The numbers are real… only because we believe in them.
Antique dealers and E-Bay auctioneers are quite familiar with the fact that the value of an item is simply based on what a person is willing to pay for it. It had to have been confusing when the Native American Indians learned of the Europeans’ obsession with gold, which to them was just another type of metal. There was nothing special about it. But because gold still has value in our economy, we can relate to our European ancestors. Not only have we been trained to associate gold with prosperity, but gold literally does equal monetary wealth.
If only ancient civilization decided that dinosaur fossils should have been the currency, we would put our faith in a completely different rare, inanimate object. It is truly eye-opening, amazing, and disappointing to realize that money itself is simply just a touchable version of the invisible system set in place. Money isn’t real. Our government can print millions more in a just a few minutes, when they choose to.

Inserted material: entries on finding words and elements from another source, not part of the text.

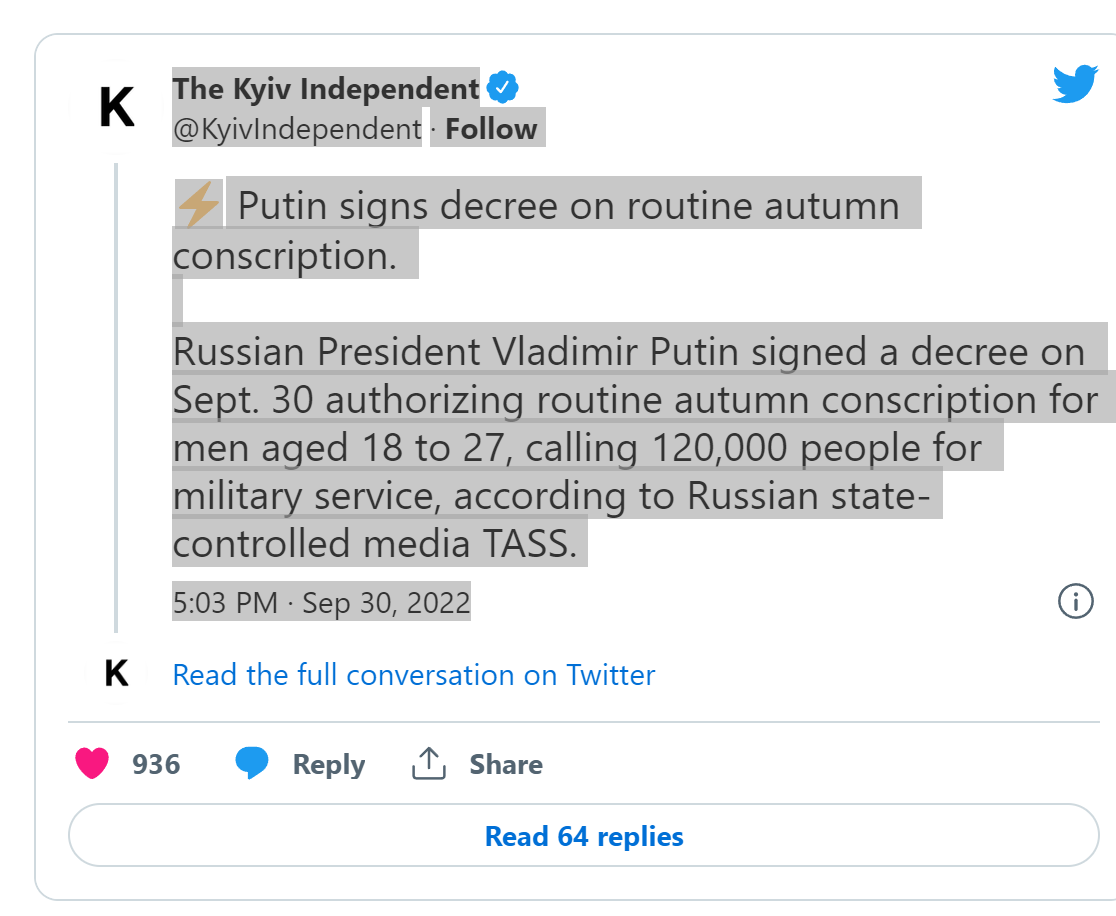Open the large Kyiv Independent avatar
The height and width of the screenshot is (916, 1116).
117,107
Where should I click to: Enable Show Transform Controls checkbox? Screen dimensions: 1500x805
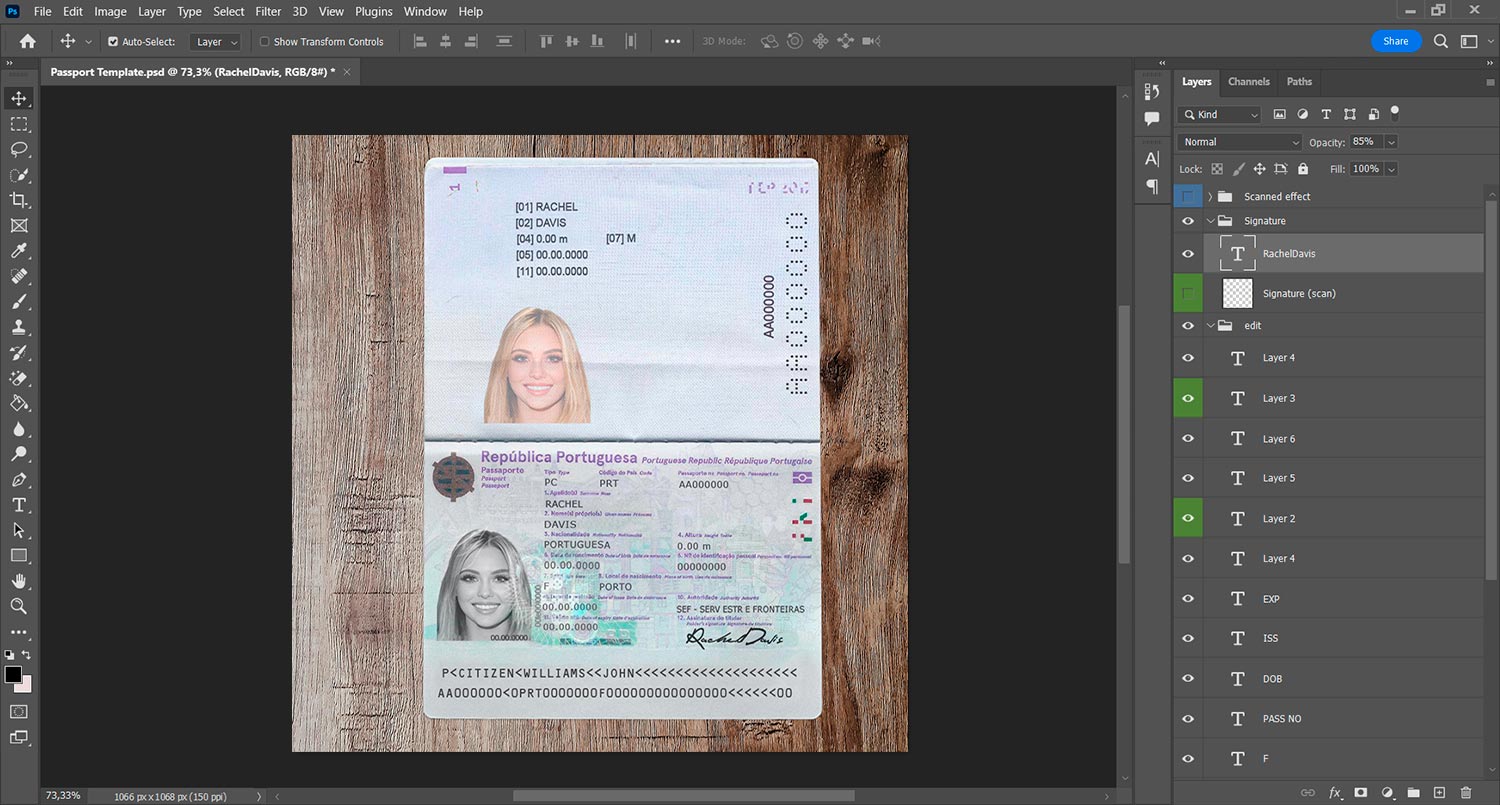265,42
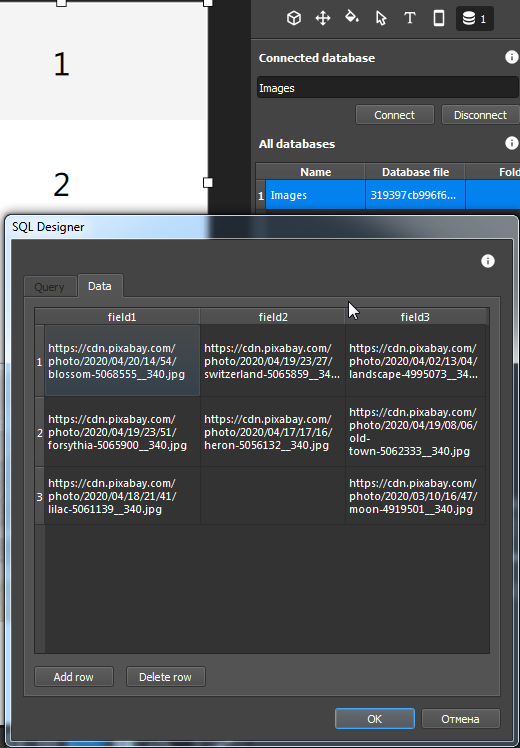The height and width of the screenshot is (748, 520).
Task: Show info for All databases
Action: (511, 143)
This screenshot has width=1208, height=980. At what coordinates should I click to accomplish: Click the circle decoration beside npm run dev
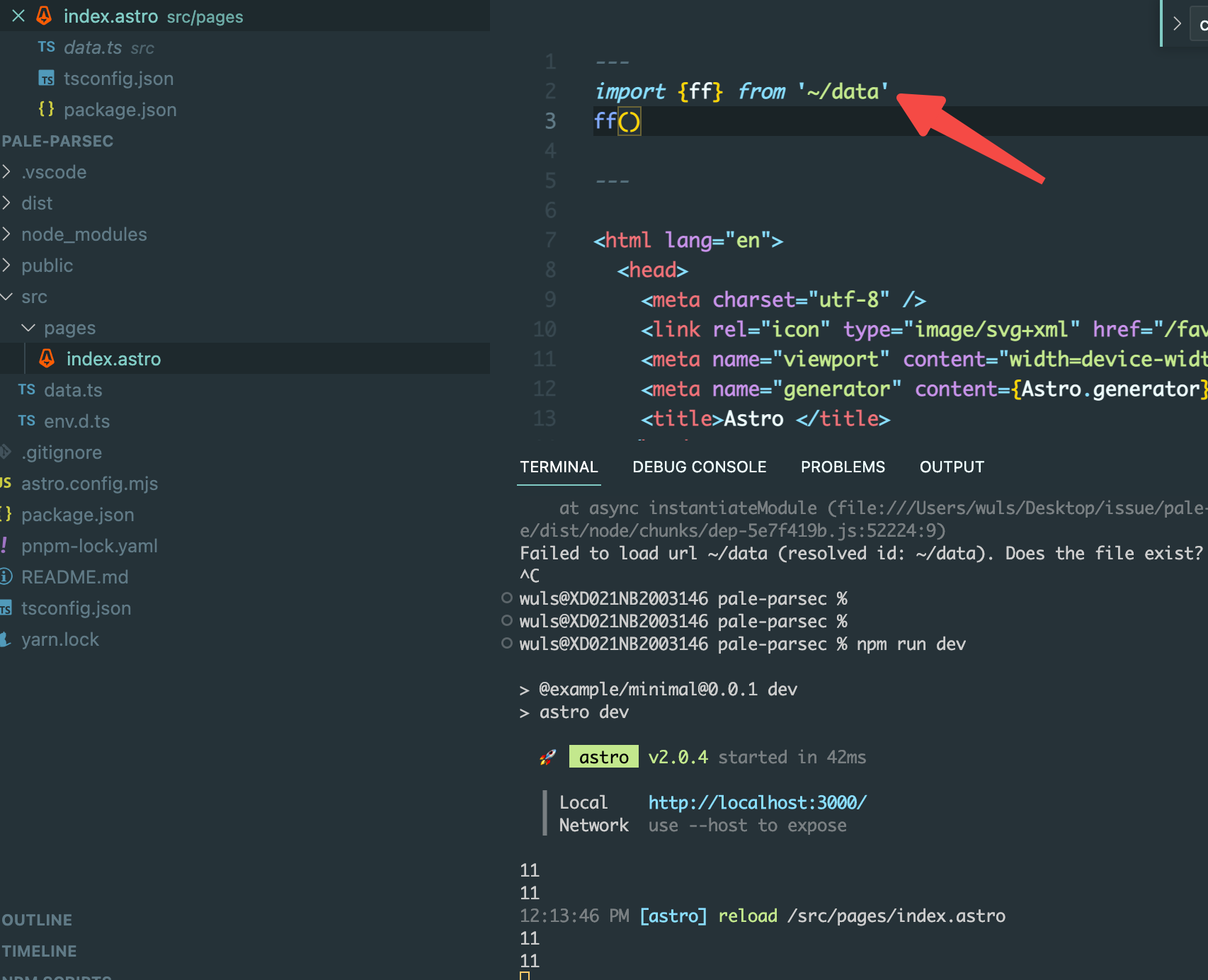pyautogui.click(x=506, y=644)
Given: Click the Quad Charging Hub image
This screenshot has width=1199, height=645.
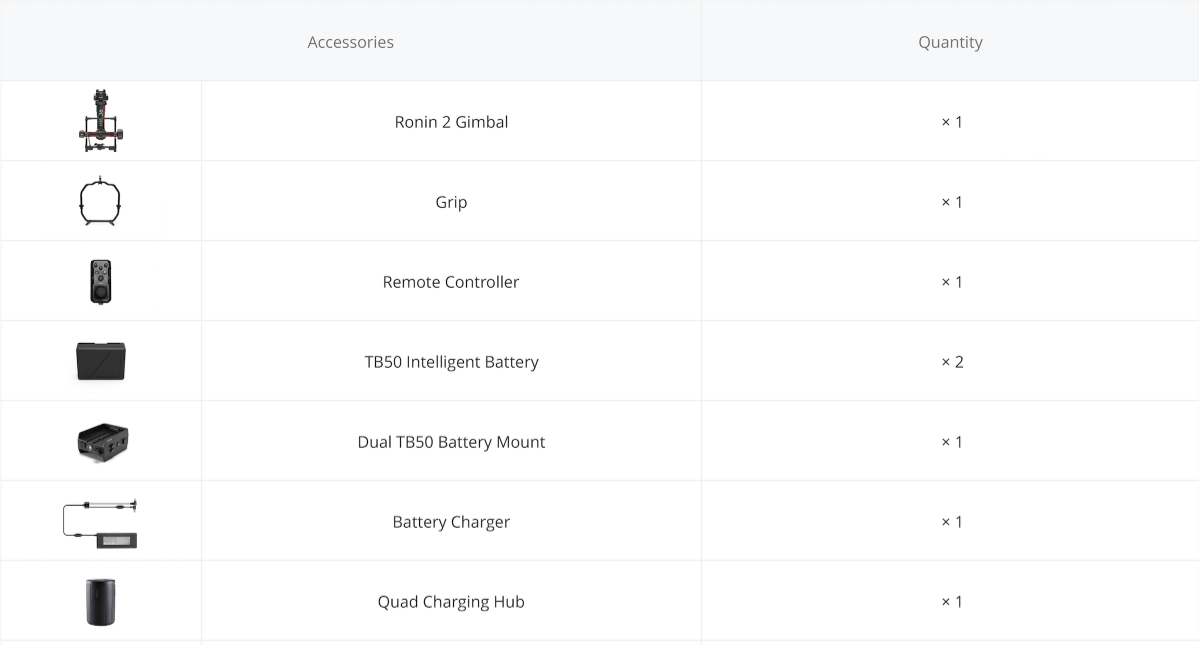Looking at the screenshot, I should click(x=101, y=602).
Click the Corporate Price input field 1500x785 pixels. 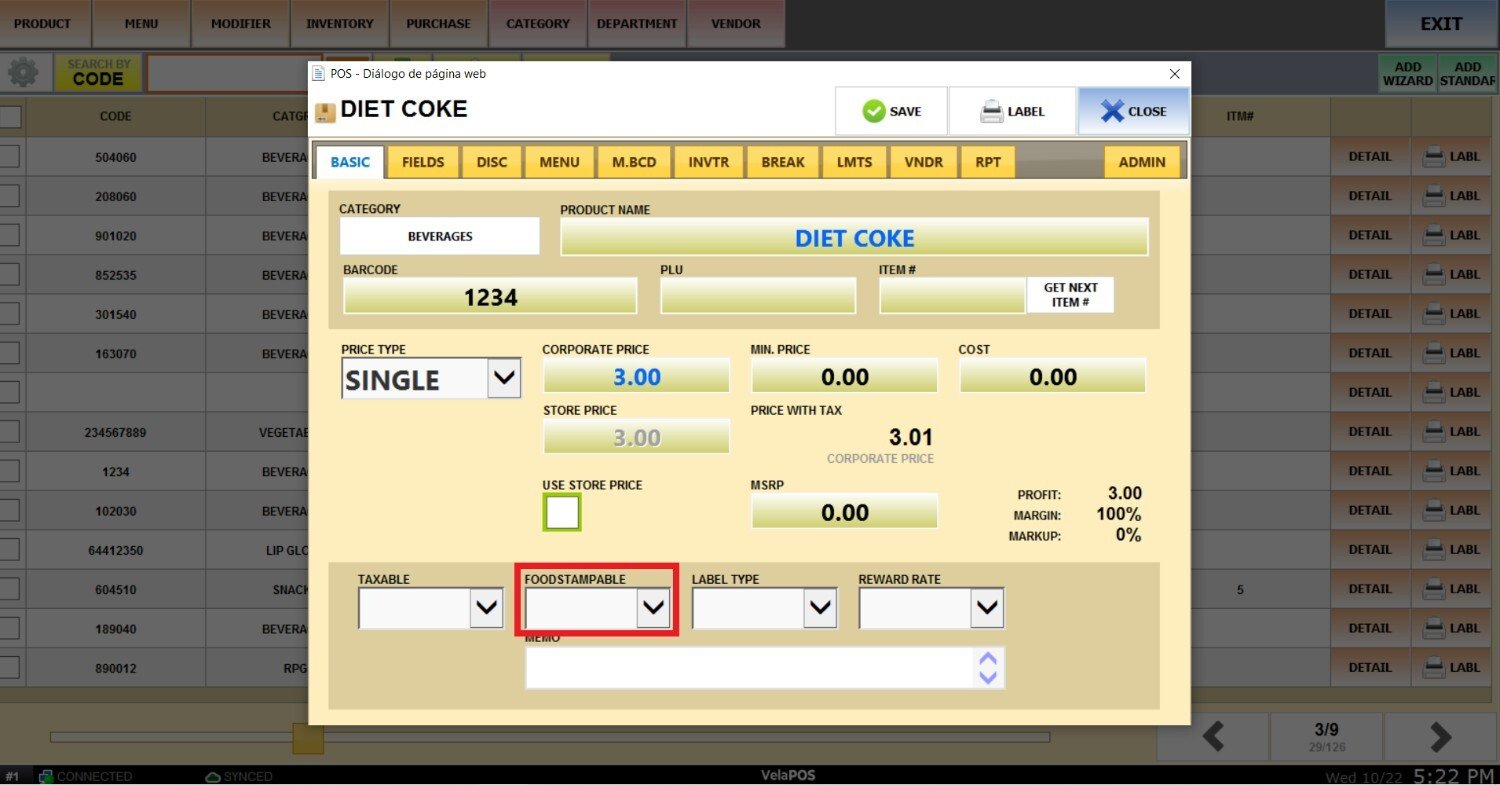coord(636,376)
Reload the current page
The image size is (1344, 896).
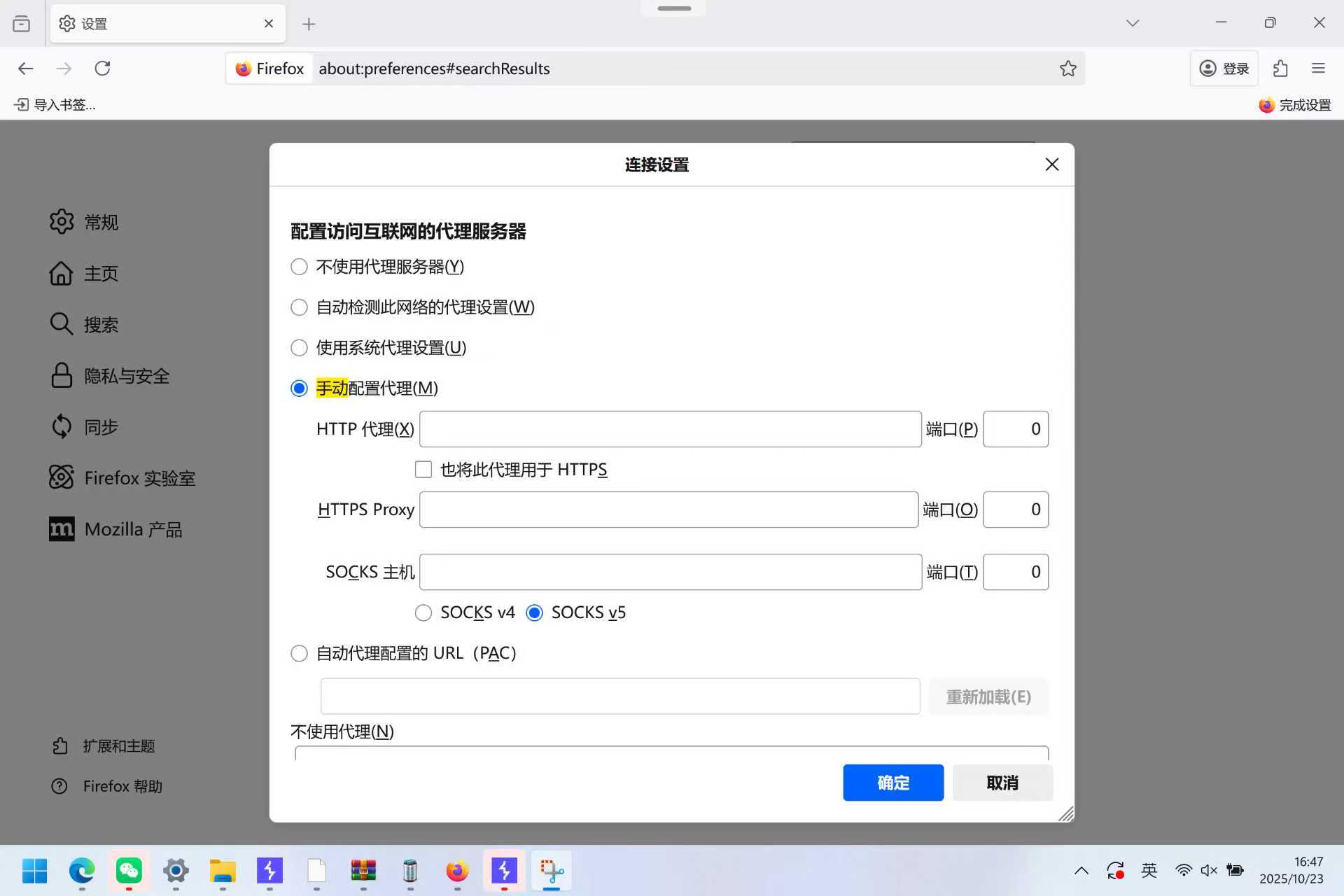coord(103,69)
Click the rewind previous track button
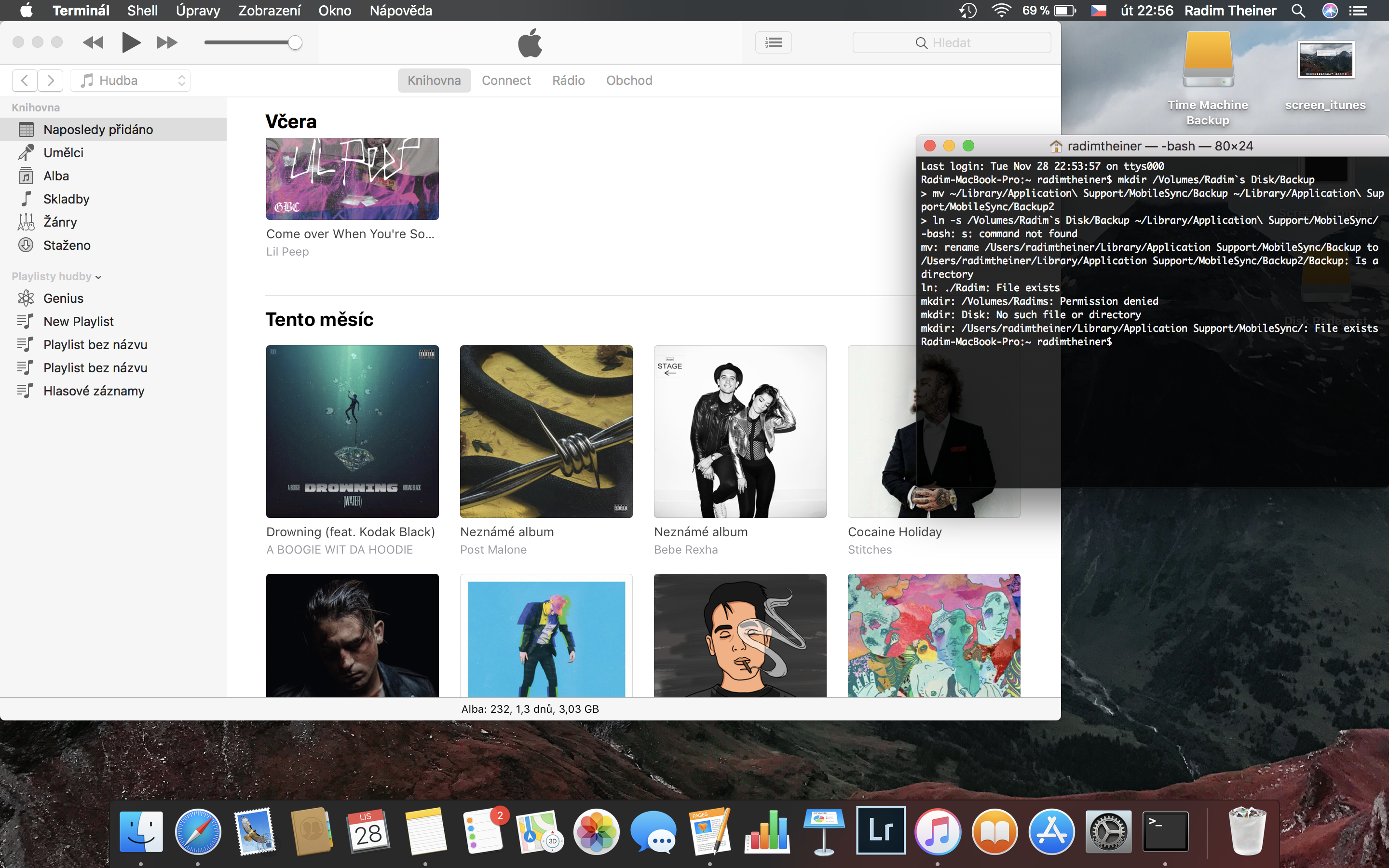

Our faith in the system is what gives money its worth.
A dollar is worth a dollar because we believe it. Same thing with a million. And while each decade inflation alters the value to a degree, we keep enough faith for the system to stay legitimate.
What made this “invisible money” concept even more real for me is when I got a debit card a few years ago. No longer having to go to the bank every Friday during my lunch break to withdraw cash, I could just simply swipe my card to make a purchase, then later check online to see the numbers get a little smaller. The Numbers.
Money is invisible numbers. But while money isn’t real, these numbers still completely affect our lifestyles. So they are real.
Faith makes an invisible economy real.